Before approving a local historic district, a certain number of public hearings must be conducted. And one of those required hearings wasn't conducted, City Manager Bill Bruton said.
City attorney Doug Haynie advised Mayor Steve Tumlin that leaving out that procedural step renders the district invalid, Tumlin said.
The Marietta City Council approved the district on Jan. 13 in a vote of 4-3 with Philip Goldstein, the Rev. Anthony Coleman and Annette Lewis voting against.
Tumlin said Goldstein alerted him Tuesday about the required public hearing that was never conducted. Although Tumlin as mayor has 10 days within the time a vote is taken to veto an ordinance, something he said he would have no problem doing in this case given Haynie's opinion, in the spirit of transparency, he asked Goldstein to call a special Judicial Legislative Committee meeting for today at 2 p.m. to discuss the problem and what the remedy is. Tumlin said he didn't want to be known as the mayor who vetoed historic preservation, but at the same time allowing a deficient historic district to stand unchallenged opens the city up to a lawsuit.

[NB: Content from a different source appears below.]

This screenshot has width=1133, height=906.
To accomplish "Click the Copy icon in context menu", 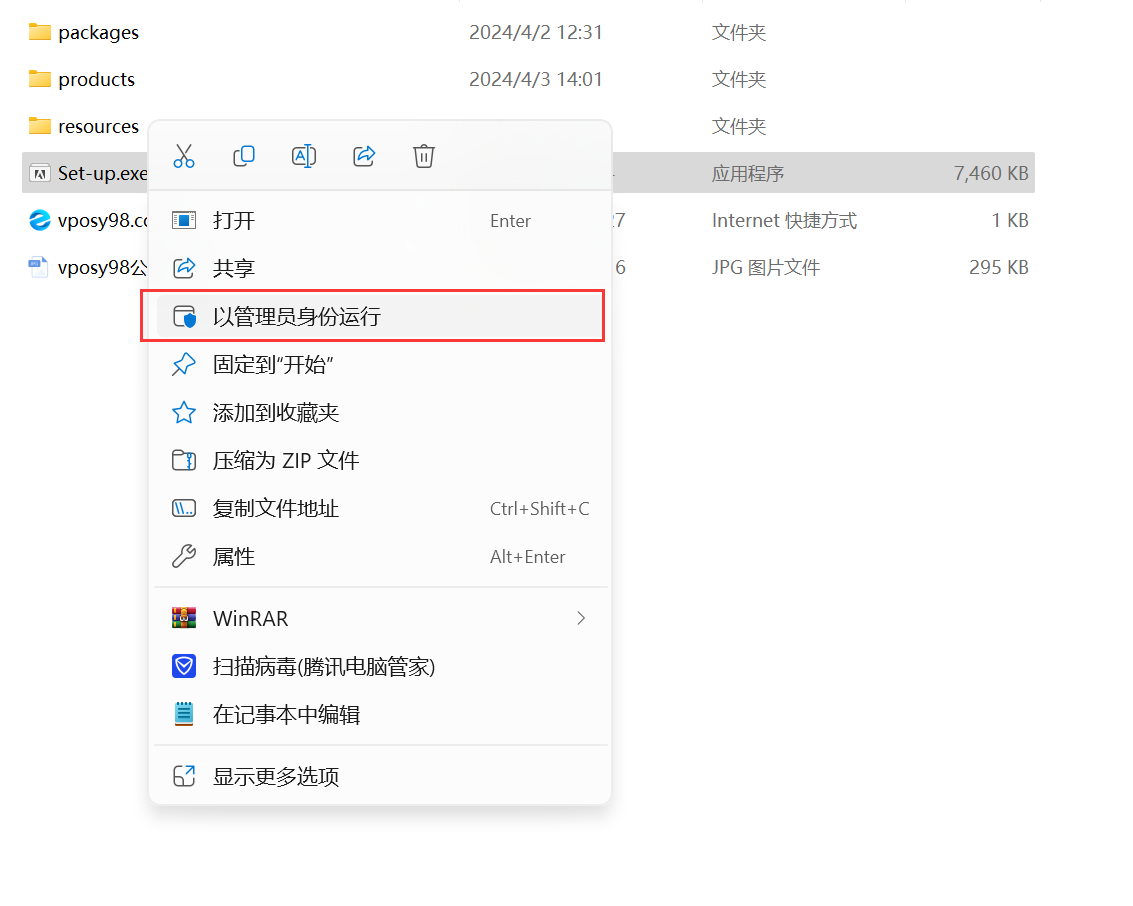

"I don't know what all the cures are. I hope that we can preserve all the work that we've done," Tumlin said.
The committee is chaired by Goldstein and includes members Van Pearlberg and Jim King.
Goldstein called it a learning process.
"This is the first district under this process and mistakes can be made going through a first-time process," Goldstein said.
Brian Binzer, the city's development services director, said to create a local historic district, the city's Historic Preservation Commission must conduct public hearings on the guidelines that govern the district as well as a hearing on the ordinance of the district itself. While the HPC conducted a hearing on the guidelines, it did not hold one on the district's ordinance, Binzer said.
"In essence, it was an oversight. It was an unfortunate oversight," Binzer said.
However, HPC member Becky Paden believes this is simply an effort to kill the historic district.
"I can only say that in rereading the ordinance, we (HPC) believe all the requirements have been met," Paden said.
"The ordinance calls for a public hearing before adoption of the district, but the HPC had two informational meetings, two public hearings and the City Council held two more public hearings - six total," she said. "This called meeting seems like a desperate last-ditch effort by opponents of historic preservation to undermine four years of work by HPC members, city planning staff, consultants, and wasting of the thousands of dollars spent on spent on following the ordinance provisions," she said.